GIVEN PROBLEM: Reproduce word for word the section of the technical SEO text below, starting with "Page speed is" and going on through "index your content.".

TEXT SECTION:
○ ○ ○

The behind-the-scenes work that makes everything else possible. If Google can't crawl, index and understand your site properly, nothing else matters.

Technical SEO is one part of a broader SEO strategy. It's the foundation that content and links build on.

The invisible problems that tank your rankings.

Your site might look perfectly fine to visitors. But underneath, there could be dozens of issues that Google sees and you don't. Slow page loads. Crawl errors. Duplicate content confusing the indexer. Pages Google can't even find. Mobile experience that's technically passable but practically painful.

These aren't the kind of problems your web designer will flag. They don't show up in Google Analytics. They just quietly erode your rankings, drip by drip, until you're wondering why your traffic has flatlined while competitors pull ahead.

The frustrating part is that you could have brilliant content and a solid link profile, and technical issues will still hold you back. It's like having a great engine in a car with the handbrake stuck on — all that effort, going nowhere.

How I fix what's broken under the bonnet.

Methodical, thorough, and hands-on. I don't just hand you a list of problems — I fix them.

Comprehensive audit

I crawl your entire site the way Google does, flagging everything from broken links and redirect chains to orphaned pages and thin content. You get a clear picture of what's wrong, what matters most, and a prioritised plan for fixing it.

Site speed & Core Web Vitals

Page speed is a ranking factor and a user experience factor. I dig into render-blocking resources, image optimisation, server response times, layout shifts, and everything else that affects how fast your pages load and how stable they feel.

Crawlability & indexation

If Google can't find your pages, they can't rank them. I'll sort out your robots.txt, XML sitemaps, internal linking structure, canonical tags, and anything else that controls how search engines discover and index your content.

Concrete outcomes, not just a report.

Technical SEO shouldn't end with a PDF you never read. Here's what you actually walk away with.

Full technical audit

A comprehensive crawl of your site covering indexation, crawl budget, site architecture, duplicate content, redirect chains, broken links, and every other technical factor that affects your rankings. Prioritised by impact, not alphabetical order.

○ ○ ○

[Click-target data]

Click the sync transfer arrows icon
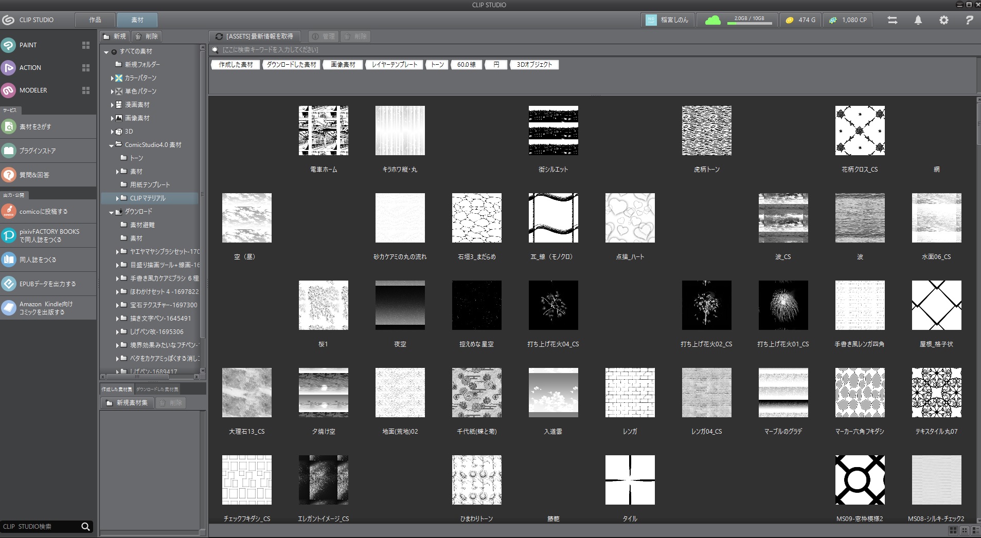The width and height of the screenshot is (981, 538). tap(893, 20)
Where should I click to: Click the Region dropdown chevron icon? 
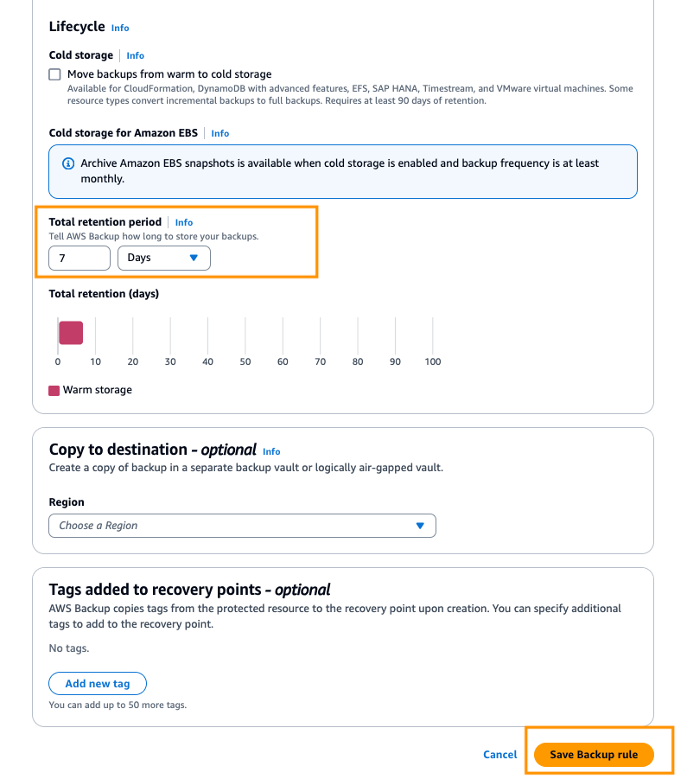[x=420, y=525]
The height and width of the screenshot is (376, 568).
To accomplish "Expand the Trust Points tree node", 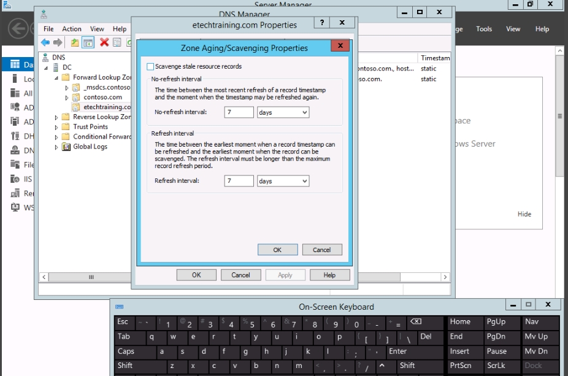I will coord(57,127).
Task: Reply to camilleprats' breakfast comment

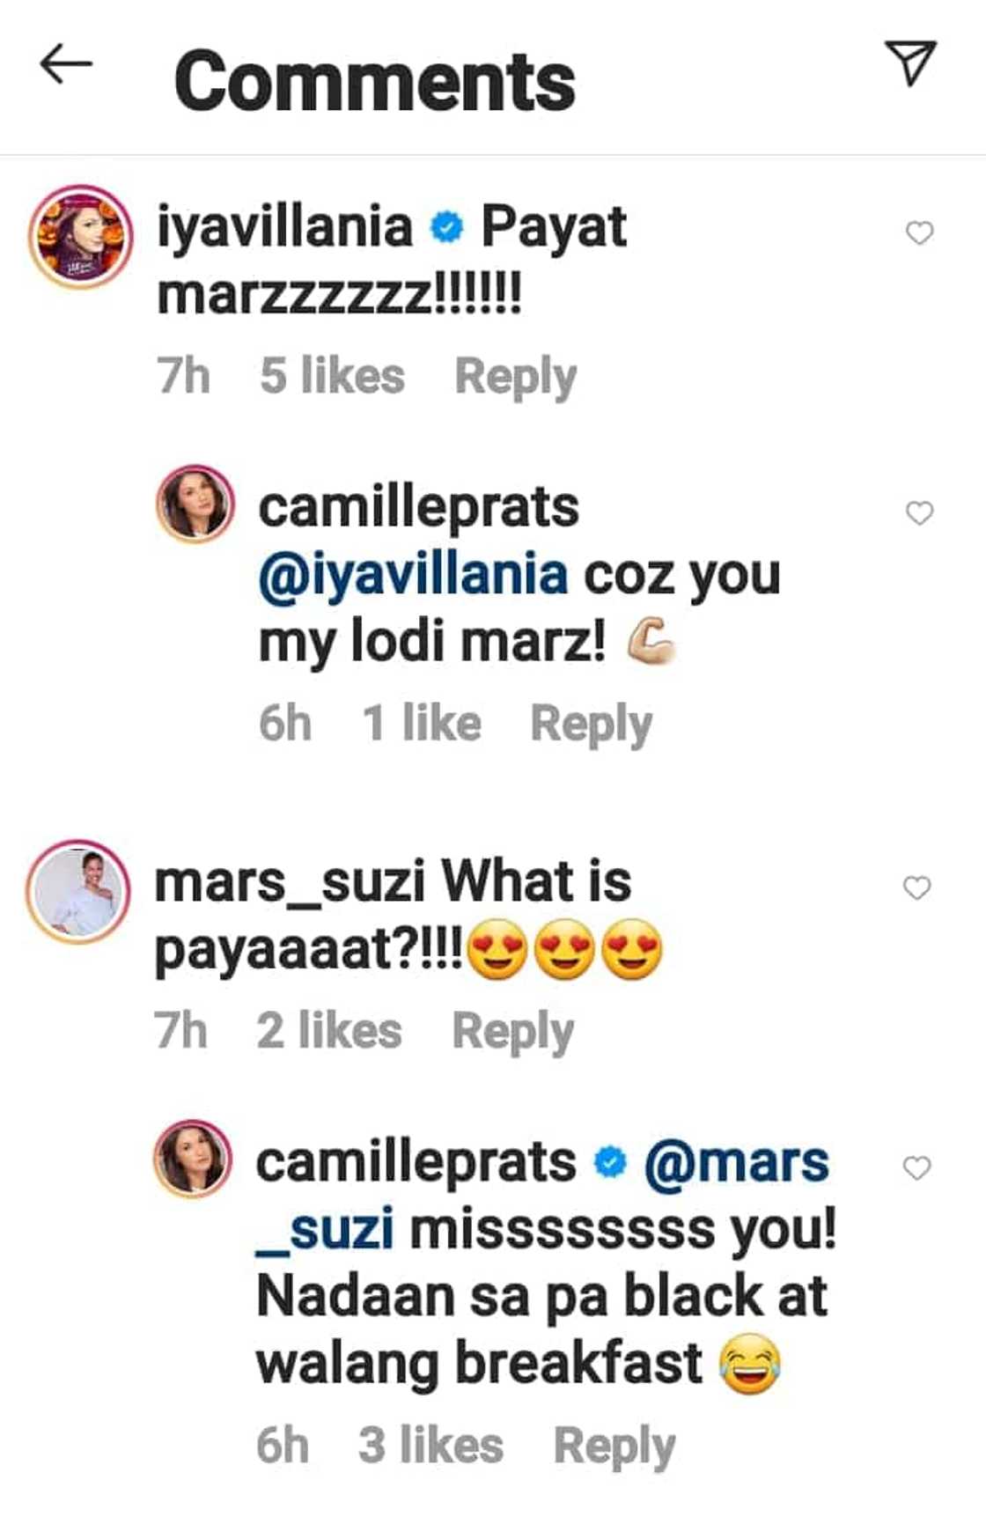Action: click(x=614, y=1446)
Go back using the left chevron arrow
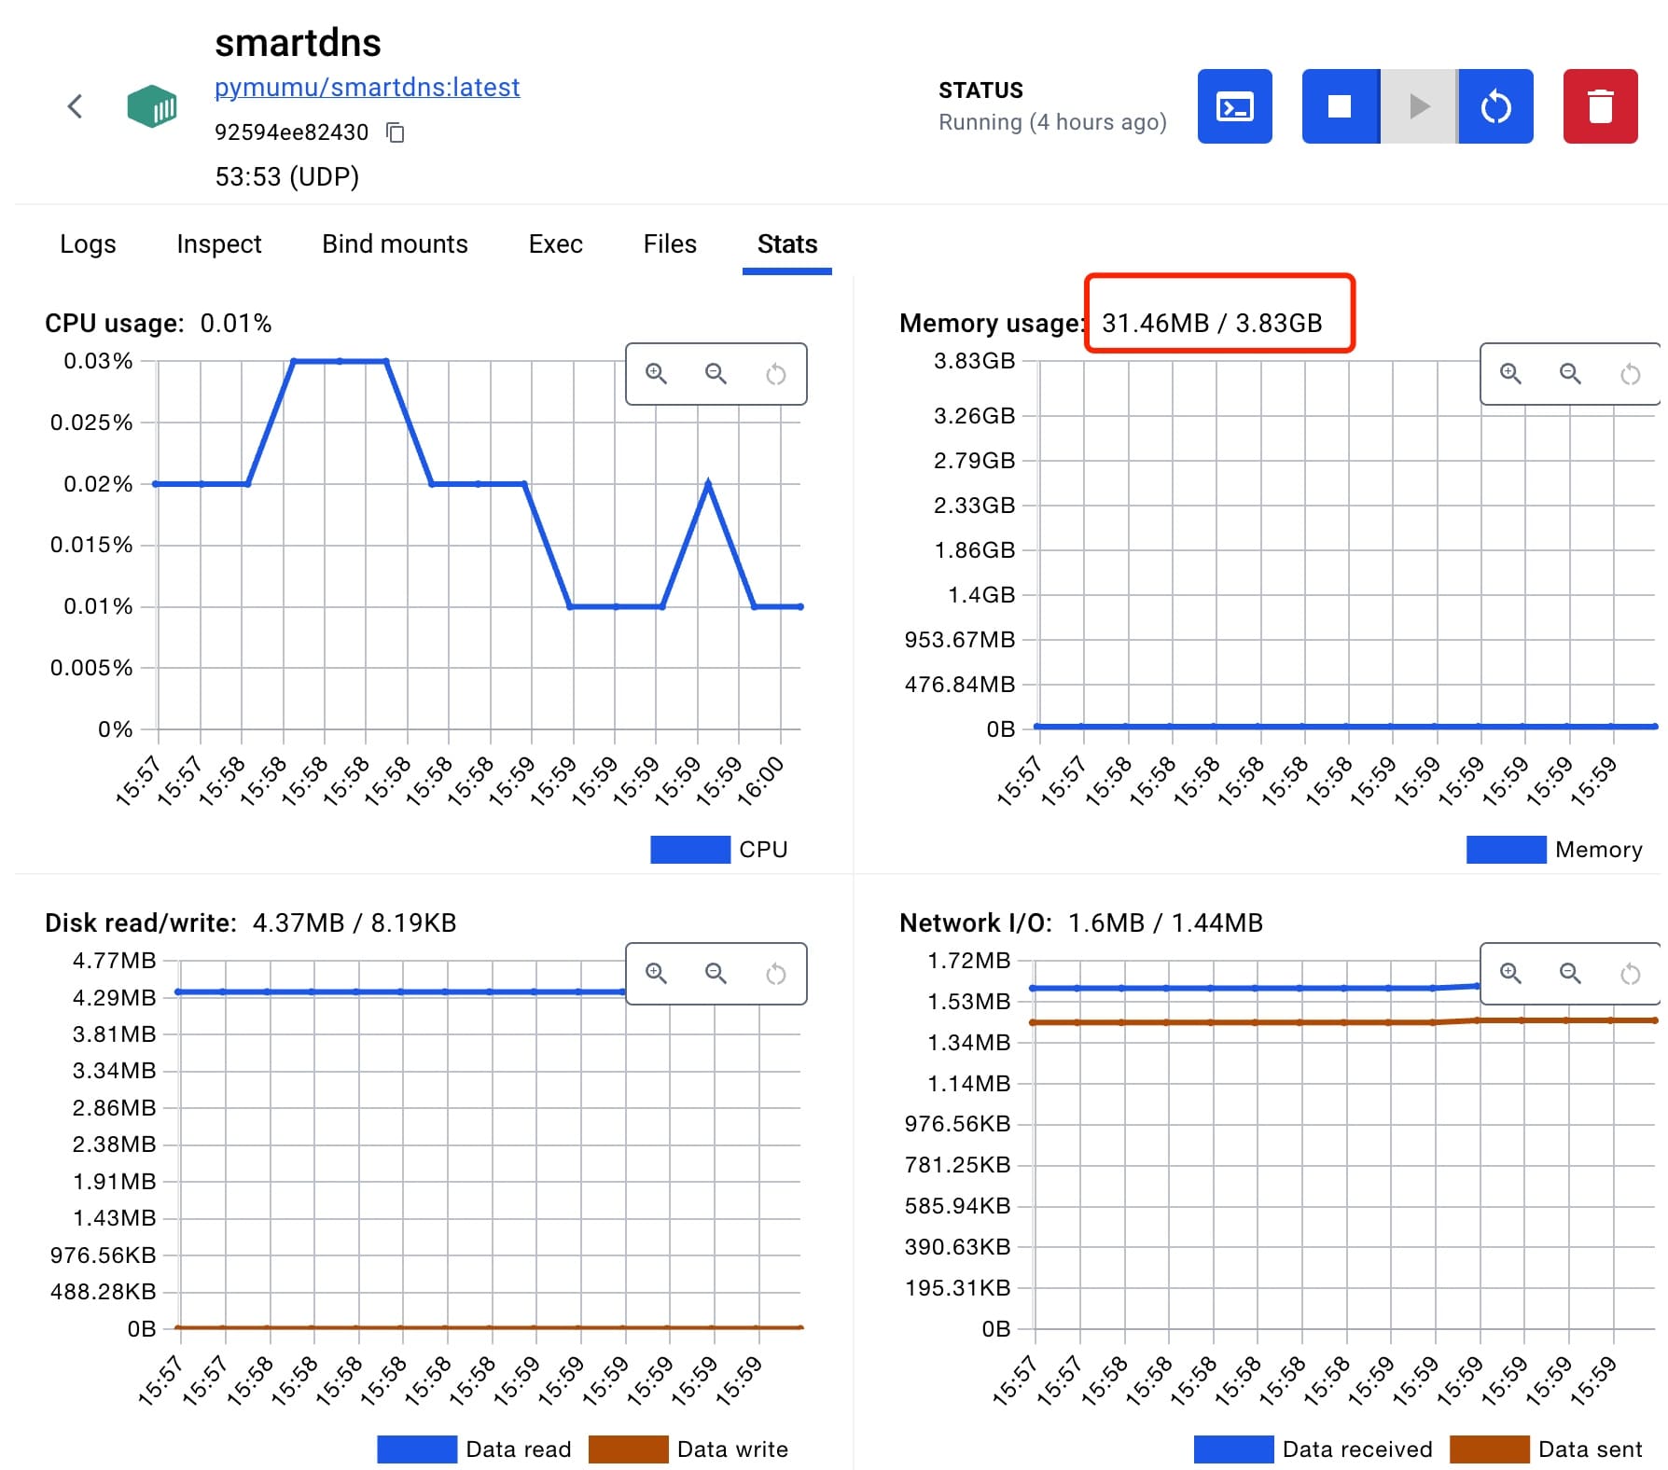This screenshot has height=1470, width=1668. (76, 106)
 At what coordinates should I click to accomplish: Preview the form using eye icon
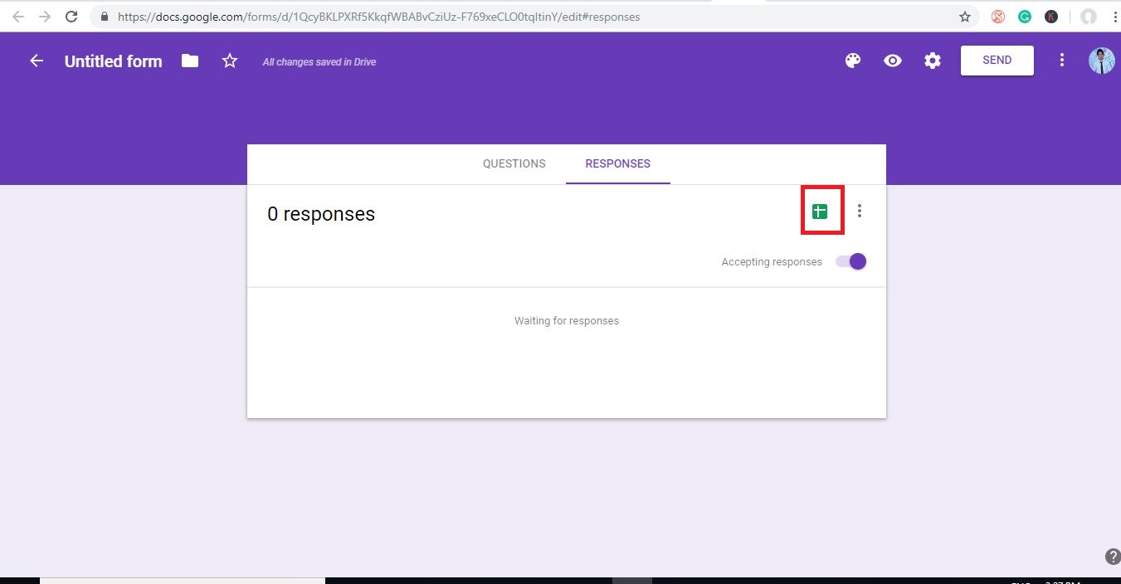click(x=893, y=61)
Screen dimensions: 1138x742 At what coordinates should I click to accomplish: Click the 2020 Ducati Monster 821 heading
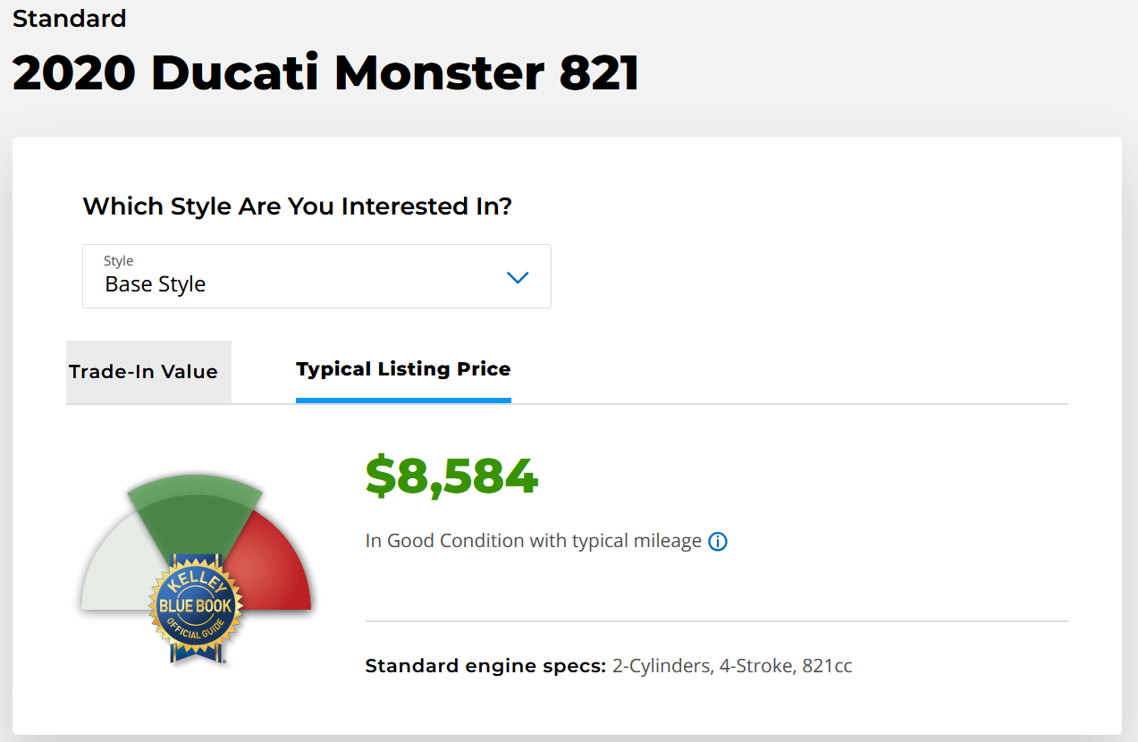(x=325, y=72)
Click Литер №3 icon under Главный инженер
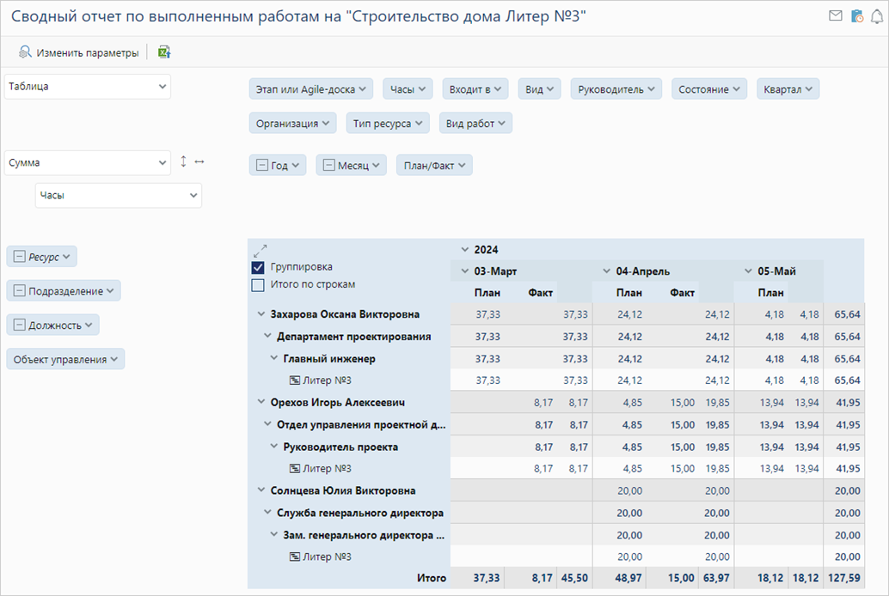This screenshot has width=889, height=596. [x=294, y=380]
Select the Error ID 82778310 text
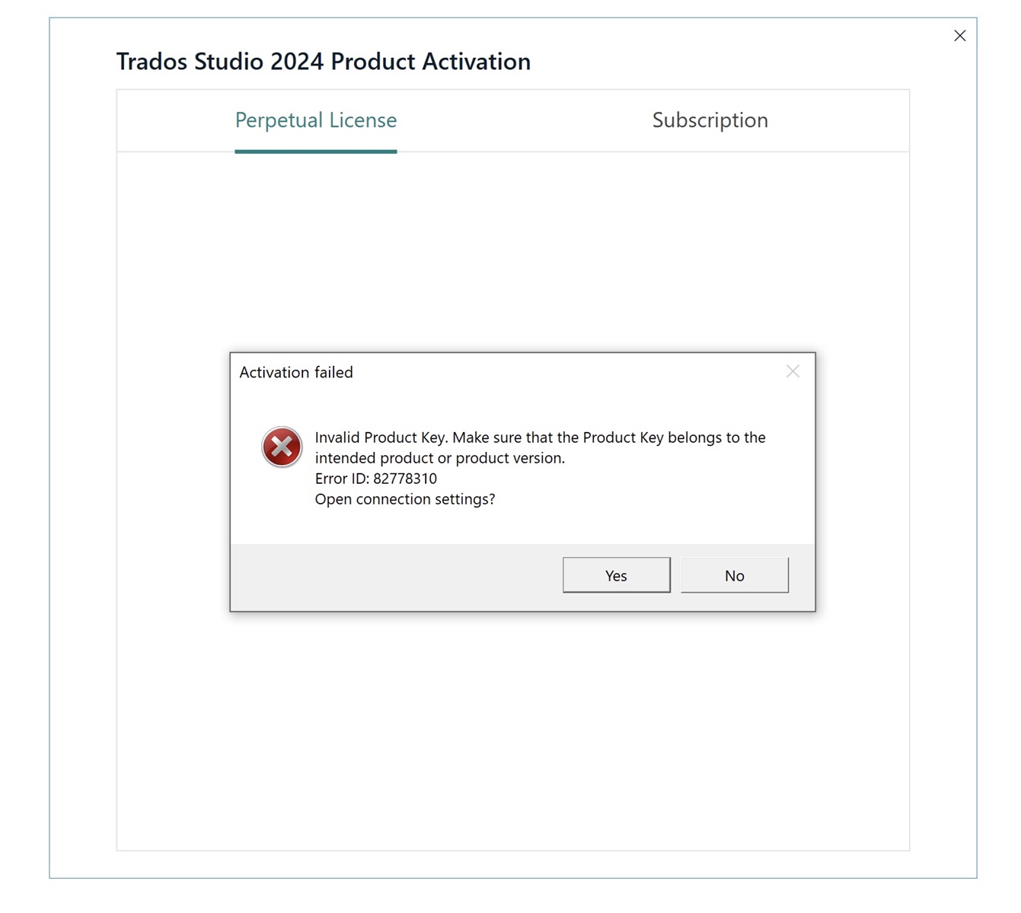This screenshot has width=1021, height=913. (x=375, y=479)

○ ○ ○

THE SOLUTION:
Page speed is a ranking factor and a user experience factor. I dig into render-blocking resources, image optimisation, server response times, layout shifts, and everything else that affects how fast your pages load and how stable they feel.

Crawlability & indexation

If Google can't find your pages, they can't rank them. I'll sort out your robots.txt, XML sitemaps, internal linking structure, canonical tags, and anything else that controls how search engines discover and index your content.